Terex's Genie AWP-30S Super Series aerial work platform
In quarterly security filings, Terex Corp reports 18% growth for its aerial work platform (AWP) segment and Oshkosh Corp says its access equipment segment sales increased 10.4%.Terex
Terex's AWP business segment, primarily under the Genie brand, reports sales of USD717.9 million for the second quarter ended 30 June versus USD606.6 million for the corresponding period last year.
"AWP is expected to continue to perform well, both in terms of sales and margin opportunities," says Ronald M DeFeo, Terex executive chairman and chief executive officer.
"For AWP, the second quarter performance was led by North America, where net sales rose more than 25% versus the prior-year period," DeFeo reports. "Europe (AWP) grew more than 15%. However, on a year-to-date basis, European growth is actually outpacing North American growth, reflecting the improving trend in Europe. But still, of course, Europe is way below the past prior peak."

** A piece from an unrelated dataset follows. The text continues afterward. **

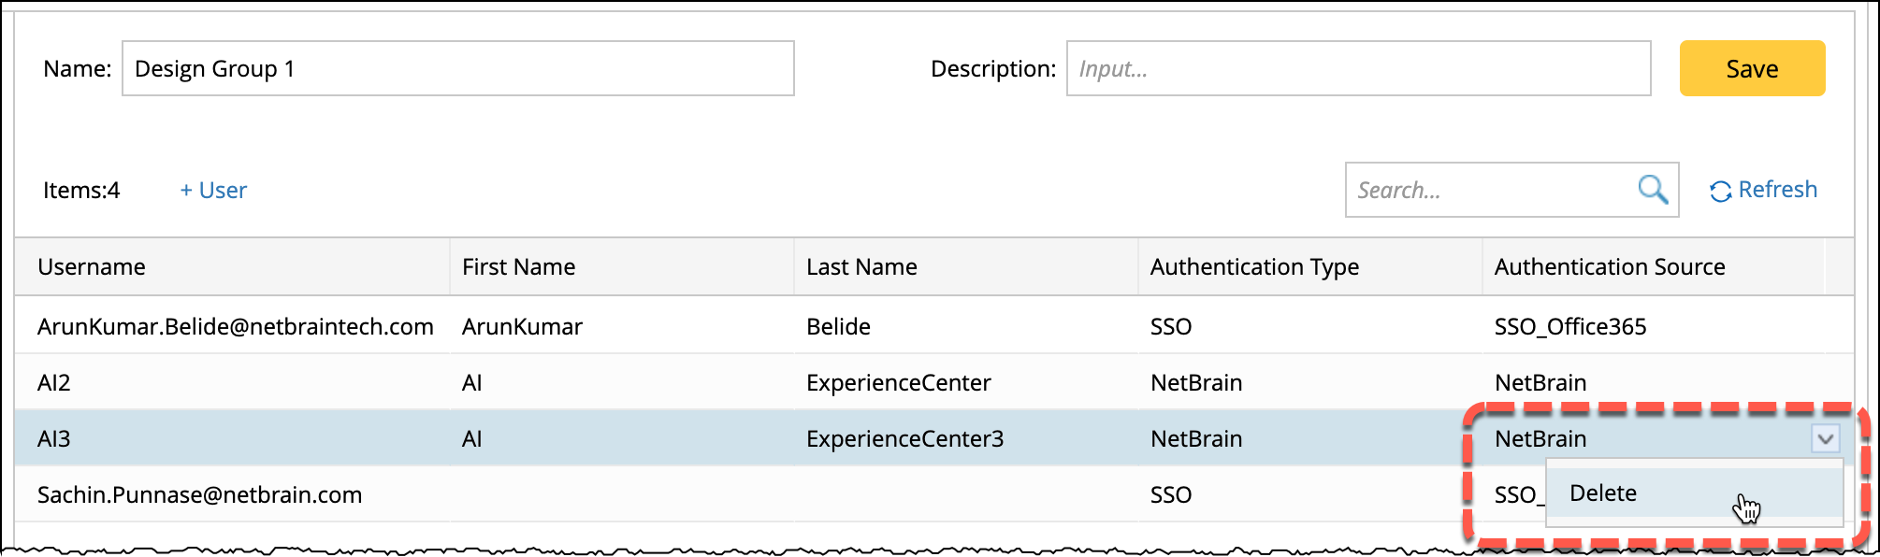
Task: Click the AI3 username cell
Action: pyautogui.click(x=54, y=438)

AWP sales in Latin America, however, declined more than 30% in the quarter. "We expect continued strength, particularly in North America and Europe," DeFeo notes.
As of 30 June, the AWP segment had a backlog of firm orders with a value of USD418.4 million, down 20% from USD522.9 million as of 31 March and down 15.9% from USD497.3 million as of 30 June 2013.

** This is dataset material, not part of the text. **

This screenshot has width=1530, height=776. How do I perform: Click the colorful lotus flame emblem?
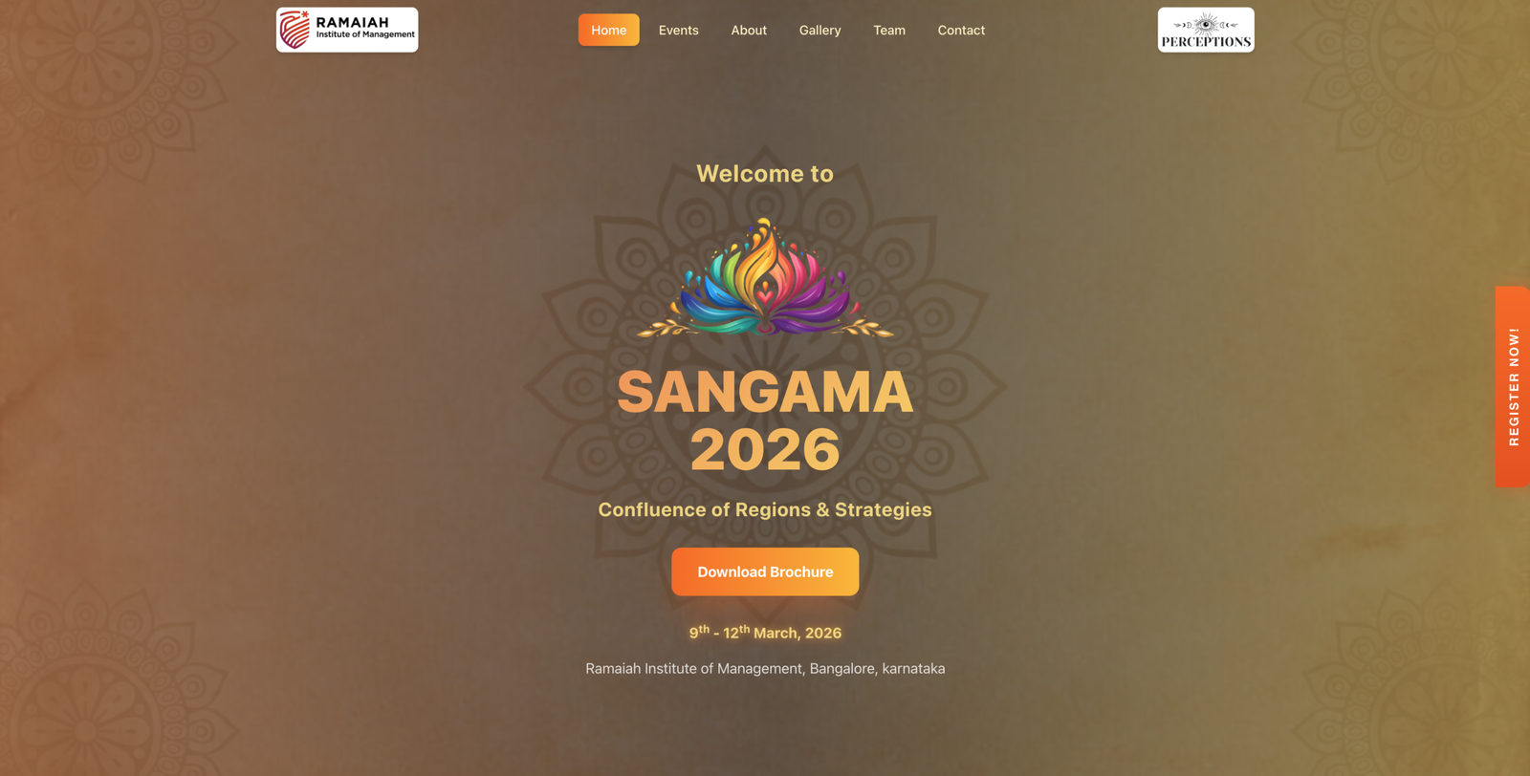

Matthew Fearon, president of the AWP segment, says the unit's gross profit line at 22.9% was down 1.3% with three main contributing factors.
"The first one is the mix, and it's basically driven by a client shift to the telehandlers product line, where we have typically not had a full product line and we have not had significant share," he notes. "It's also the fastest growth category."
For the first half of the year, Terex sales of telehandlers increased more than 50%. "If you look at the other categories where we typically get our revenue, the second highest category is scissors, and then booms would be the smallest," he says.
Manufacturing productivity is the second reason for the AWP segment's incremental margin deterioration. "A lot of it has to do with the manufacturing start-up of telehandler production in Oklahoma City," Fearon says. "That's a planned investment in capacity. It's going to be a multi-year endeavour. The first units shipped in June."
Higher steel prices also impacted the AWP gross profit line. "If you look at our North American plate cost in 2013, we were getting benefits from the way we were buying steel," Fearon reports. "In late 2013, steel plate prices went up, and we're seeing the effect of that. We do expect to see some improvement over time."
For all operations, Westport-based Terex reports profit of USD139.8 million on sales of USD2.055 billion for the three months ended 30 June. Those results compare with profit of USD21.3 million on sales of USD1.861 billion for the corresponding year-earlier quarter. In addition to aerial work platforms, Terex business segments involve construction, cranes, materials handling-port solutions and materials processing.Oshkosh
Sales for the Oshkosh access equipment segment increased to USD1.04 billion for the third quarter ended 30 June from USD941.5 million for the comparable year-earlier quarter. The amount is a record for quarterly sales for the segment, which principally involves the JLG line of materials handling equipment.
The improvement resulted largely from higher unit volumes in North America and Europe and higher pricing. Those results were offset in part by the absence of US military telehandler sales under a contract that was completed in the fiscal 2013 fourth quarter ended 30 September. Sales of access equipment, excluding US military telehandler sales in fiscal 2013, rose 13.2% in the third quarter.
"We are pleased with our overall third quarter results, led by record performance in the access equipment segment and breakthrough improvement in the commercial segment," says Charles L Szews, Oshkosh chief executive officer.
Within the access equipment segment, quarterly sales of aerial work platforms increased to USD558.1 million from USD485.4 million and sales of telehandlers grew to USD324.4 million from USD317.3 million. Other work climbed to USD156.7 million from USD138.8 million.
The period-end backlog for access equipment was USD487.4 million versus $621.4 million on 30 June 2013. Oshkosh says the lower backlog was largely due to timing of orders from large US national rental companies and the completion of US Department of Defence military telehandler production in the fourth quarter of fiscal 2013. Backlog for these telehandlers was USD17.4 million at 30 June 2013.
For all of its third quarter operations through 30 June, the Oshkosh-based corporation reports profit of USD105.1 million on sales of USD1.932 billion versus profit of USD148.4 million on sales of USD2.204 billion for the comparable year-earlier period. Improved demand in the company's access equipment and commercial segments partially offset expected lower defence segment sales.
"We continue to manage the downturn in our defense business in a responsible manner," Szews reports. "We recently completed the previously announced additional reduction in our defence segment workforce, while retaining the expertise and skill sets that are essential to support potential new business, including the US Joint Light Tactical Vehicle program and several international tactical wheeled vehicle opportunities."